Proposed Rate Increase Illustrates Why The Postal Service Should Be Privatized
Issue Brief
On Thursday, February 17, the U.S. Postal Service took the first step toward raising stamp prices when its Board of Governors directed management to file for an increase. First-class stamps have already gone up by 12 percent since early 2001. The rate-changing procedure will take months to complete. But many are predicting that by 2006, stamps could cost as much as 41 cents.
If the Postal Service were a private company, stamp prices would be falling, not rising. A December study by leading experts of the Postal Rate Commission explains: “The doubling of overall volume coupled with scale economies should have resulted in the average price of the stamp dropping in real terms.”
Despite new technology – like modern reader/sorters that process over 30,000 pieces of mail per hour – stamp prices have risen with inflation since 1970. Imagine if the price of a phone call or sending an email rose with inflation for 30 years. It doesn’t take an economist to understand that such price distortions would place an enormous strain on the U.S. economy.
The problem is, as a government agency, the Postal Service has no real market incentive to cut costs and improve productivity. Along with its locked-in monopoly on First Class and Standard mail, the Postal Service is exempt from taxes. It’s immune from anti-trust and truth-in-advertising laws. It has a direct line of credit with the U.S. Treasury. It can issue legally binding regulations against its competitors. It doesn’t even pay parking tickets.

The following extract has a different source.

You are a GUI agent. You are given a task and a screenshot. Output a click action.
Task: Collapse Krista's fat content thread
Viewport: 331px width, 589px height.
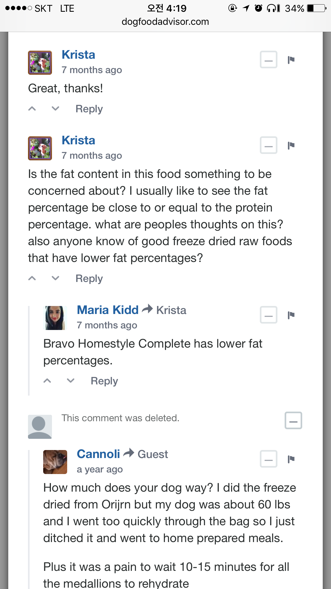[x=269, y=145]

Perhaps most problematic of all is the fact that whenever the Postal Service gets into financial trouble, it can levy taxes in the form of stamp-price increases. In the words of the President’s Commission on the U.S. Postal Service, rate increases should be “the last line of defense against rising costs, rather than the first. Unfortunately, the current rate-setting process achieves precisely the opposite effect.”
With all its cushy government privileges, USPS has little incentive to become more efficient.
The Postal Service is plagued by high labor costs – which gobble up nearly 80 percent of revenues – lack of financial transparency and an inability to cut costs and improve productivity. Currently, the U.S. Postal Service has over $70 billion in unfunded liabilities.
Breaking up the Postal Service’s monopoly and privatizing the $69 billion organization would force USPS to become a competitive, streamlined organization. And that would fix the problem of steadily increasing stamp prices.
At first glance, privatization may seem like a radical solution. But in fact, postal privatization has been embraced by many leading industrialized countries. In Germany and the Netherlands, stock in the former national carriers is being sold off to the public. Japan is also in the process of privatizing its national post. Just last week, Britain announced that Royal Mail will lose its monopoly at the end of this year.
Former Postmaster General William Henderson has said the Postal Service should be privatized. Current Postal Rate Commissioner Ruth Goldway has also noted that “the Service needs to be privatized and the letter and letterbox monopolies phased out.”
The fact is, USPS delivers mostly advertising and business correspondence today. It is no longer the glue that holds American society together. With telephones and email, very few people send personal letters anymore. The American people do not need a money-losing government monopoly to deliver their junk mail.